8) The Appeals are opposed by Dr. Krishnaiyer, the learned counsel appearing for the Revenue. She would submit that the Assessee had smartly divided the rental return receivable by fixing a nominal amount towards license fees and hefty security deposit of Rs.1.54 crores. That the license fees indicated in the agreement constituted only the monthly outgoings in respect of the premises and the real return to the Assessee was in the form of security deposit of Rs.1.54 crores. That the Revenue is not bound to accept the municipal rateable value which is the principle recognized by this Court in its judgment in Tip Top Typography. That in the present case, as per the Asesseee’s own case, the municipal rateable value was ridiculously low at Rs.10,200/- and that therefore the Assessing Officer was entitled to consider the comparable instances. That in the instant case, the Assessing Officer has considered comparable instance of the same licencee (Citi Bank) paying license fees in respect of the premises in the same building. That the Assessing Officer has made a detailed analysis while determining that the Assessee had failed to produce any cogent material even qua the claim of municipal rateable value. That letters from developer and society were sought to be produced directly before the ITAT and the same were never produced before the Assessing Officer and CIT(A). That the counsel for the Assessee himself urged before the ITAT to ignore the said documents.

9) Dr. Krishnaiyer would further submit that the Assessee- Company is formed only with the objective of earning rental return from the office premises. That the company has been set up with capital of only Rs.14,59,500/- and that the only asset that it possesses is the office premises at Sakhar Bhavan. That therefore the income generated through rent is the only source of income for the Assessee-Company. That the assessee had attempted to indulge in tax evasion by deliberately dividing the rental return into minuscule amount of license fees and hefty amount of security deposit. She would submit that the three orders currently record findings against the Assessee and no case is made out for interference by this Court in exercise of jurisdiction under Section 260A of the Act. She would pray for dismissal of the Appeals.

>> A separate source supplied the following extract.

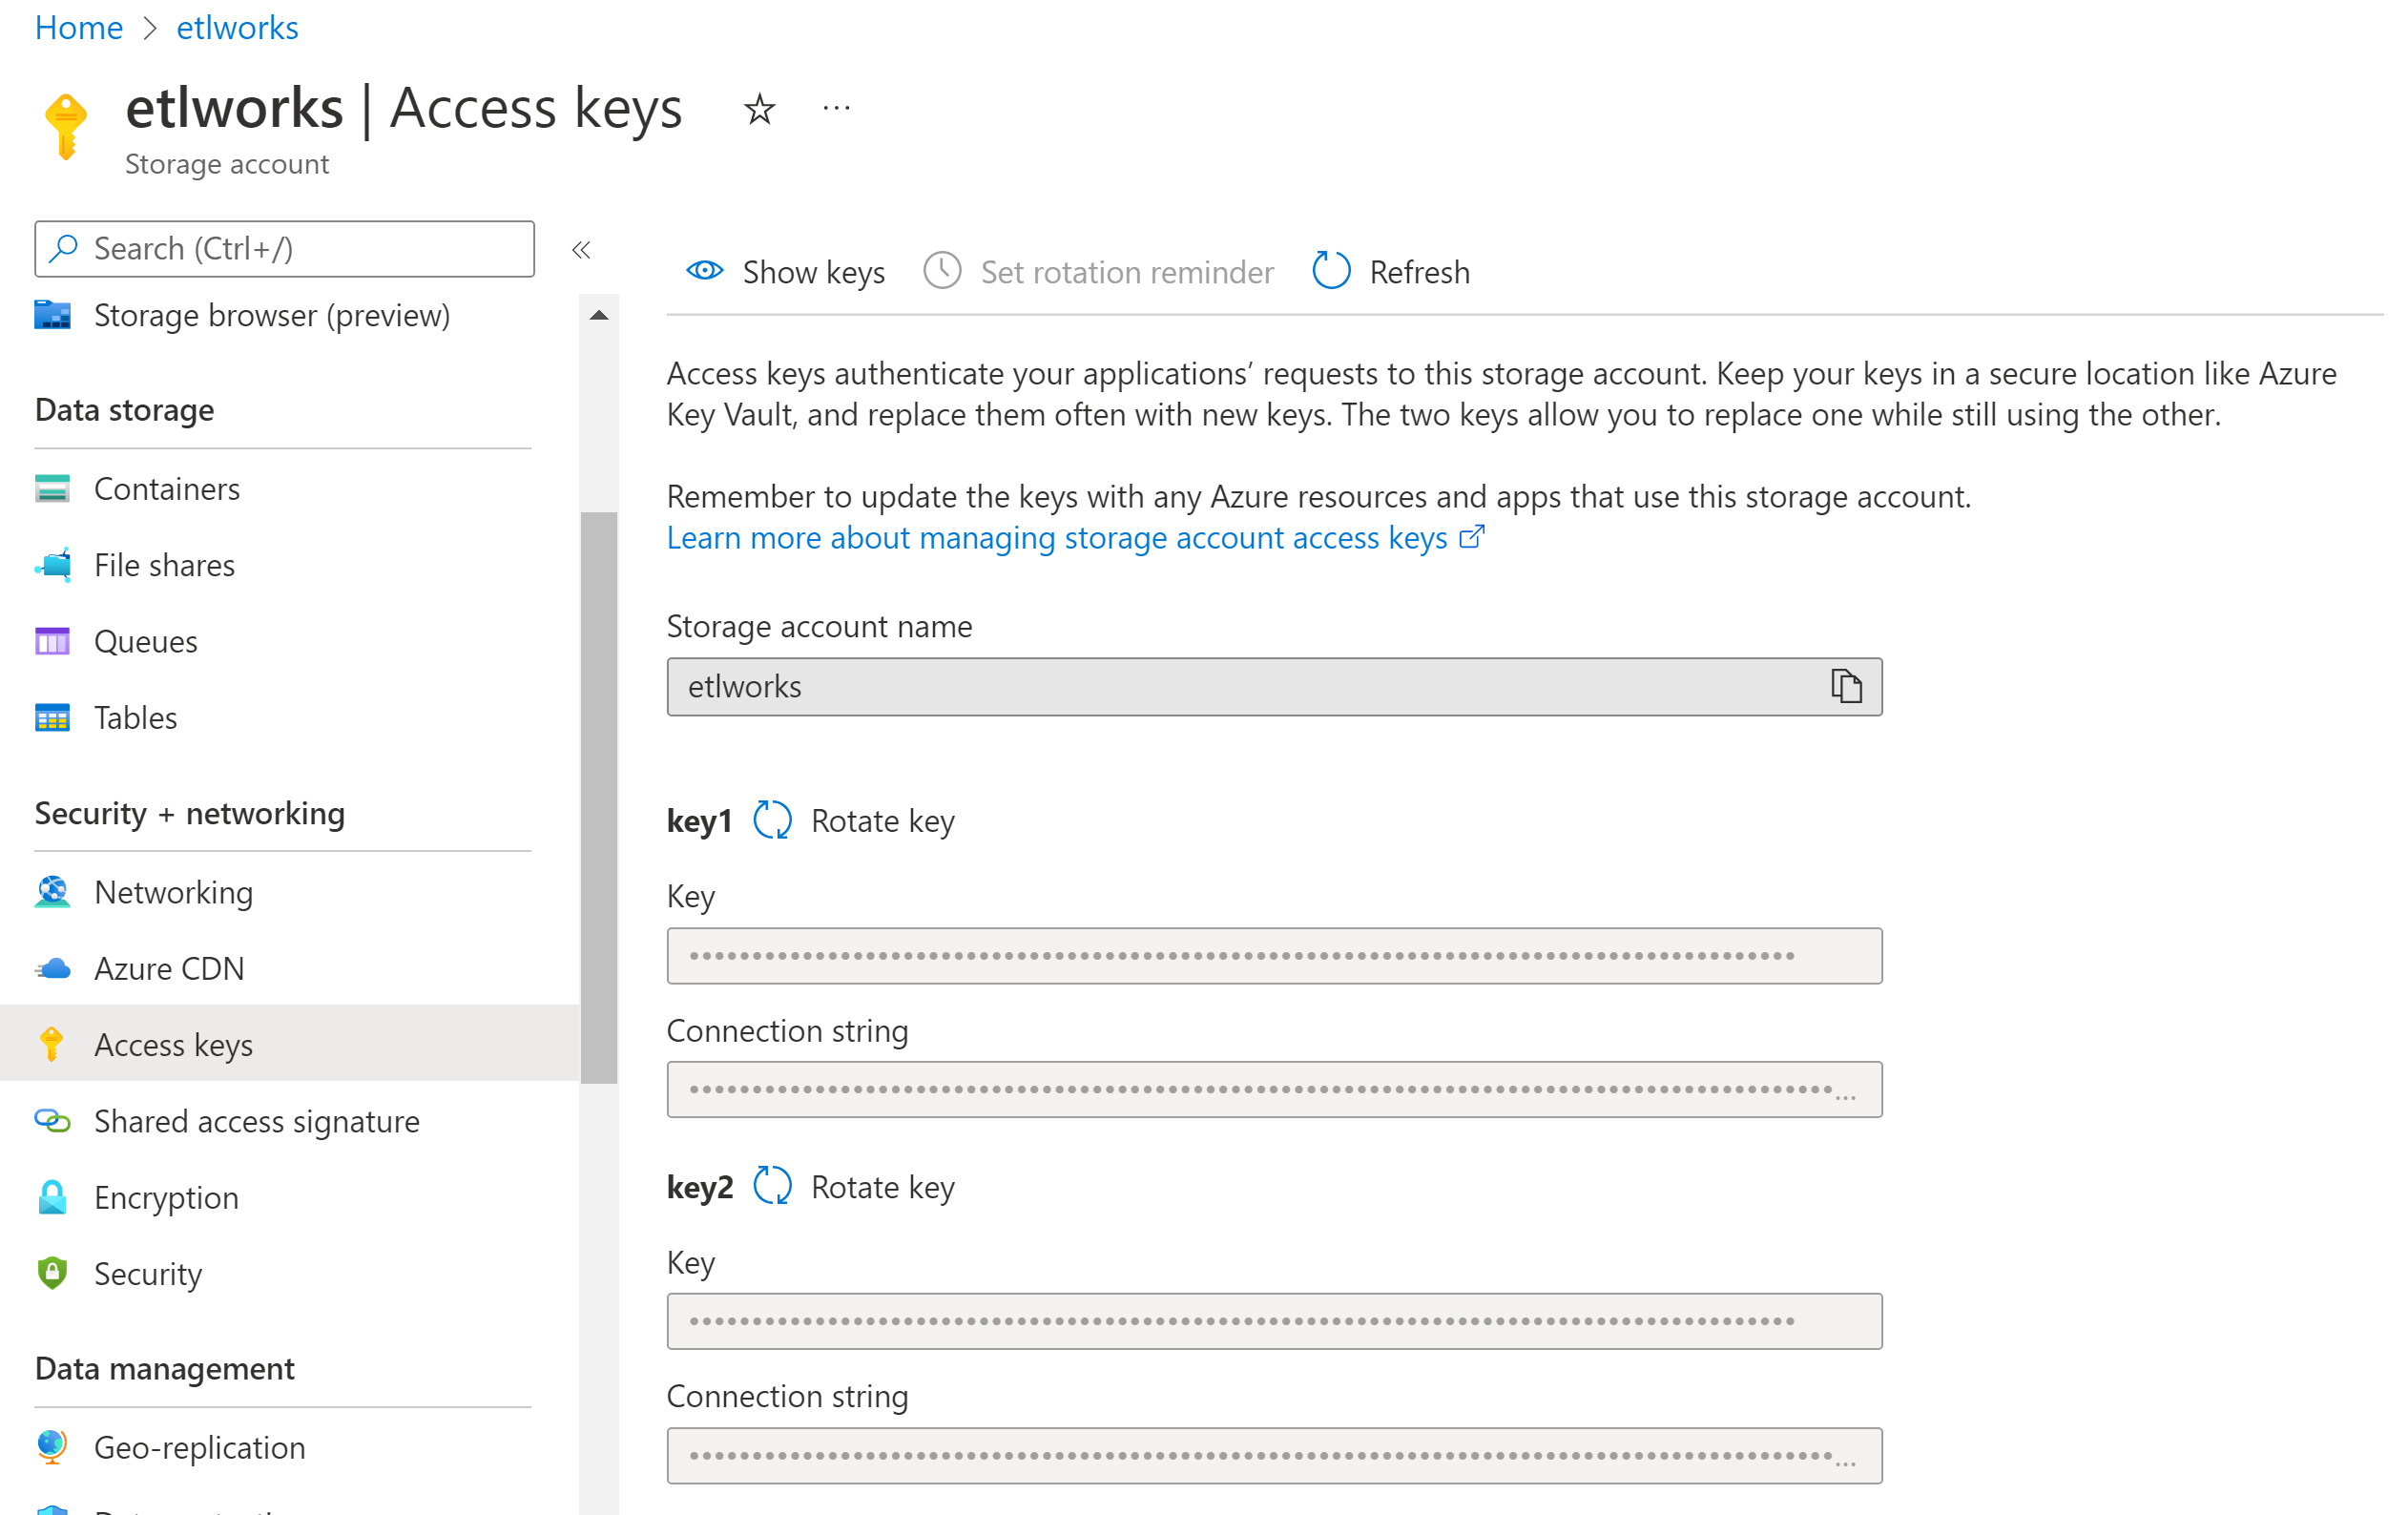Click the Encryption menu item

[164, 1195]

10) We have considered the submissions canvassed by the learned counsel appearing for rival parties and have gone through the orders passed by the Assessing Officer, CIT(A) and ITAT. We have also perused the records of the case.

11) In the present case, the Assessee is the owner of the office premises at the building ‘Sakhar Bhavan’ situated at prominent location of Nariman Point in Mumbai City. The office premises are fairly large admeasuring 3275 sq.ft. located on seventh floor of the building. The license in respect of the office premises was granted by the Assessee in favour of Citi Bank vide Leave and License Agreement dated 29 November 1988. The license was for a period of 10 years from 1 April 1989 to 31 March 1999. However, when it came to payment of license fees, the parties agreed on a unique arrangement. Through the license tenure of 10 years, the license fees or compensation was fixed at Rs.9,825/- per month with no provision for annual increment. From para-5 of the Leave & License Agreement, it appears that the municipal taxes, ground rent, cesses, duties and other outgoings in respect of the licensed premises were Rs.9,825/- per month at the relevant time and the Licensor had agreed to bear the same only to the extent of Rs.9,825/per month. It was agreed that in the event of any increase of such taxes and income beyond Rs.9,825/-, the same was to be borne by the Licensee. The arrangement therefore creates an impression that the amount of Rs.9,825/- agreed to be paid as license fees by Citi Bank to the Assessee was actually the amount of taxes and municipal outgoings. Citi Bank paid to the Licensor an amount of Rs.1,54,00,000/- towards interest free security deposit which the Assessee was entitled to retain and enjoy during currency of license for 10 years and to refund the same to Citi Bank without any interest. It however appears that the transaction of payment of security deposit of Rs.1.54 crores was recorded by way of separate agreement executed on the same day i.e. 29 November 1988. The case thus involves letting of premises on a nominal amount of license fees while accepting hefty amount of security deposit.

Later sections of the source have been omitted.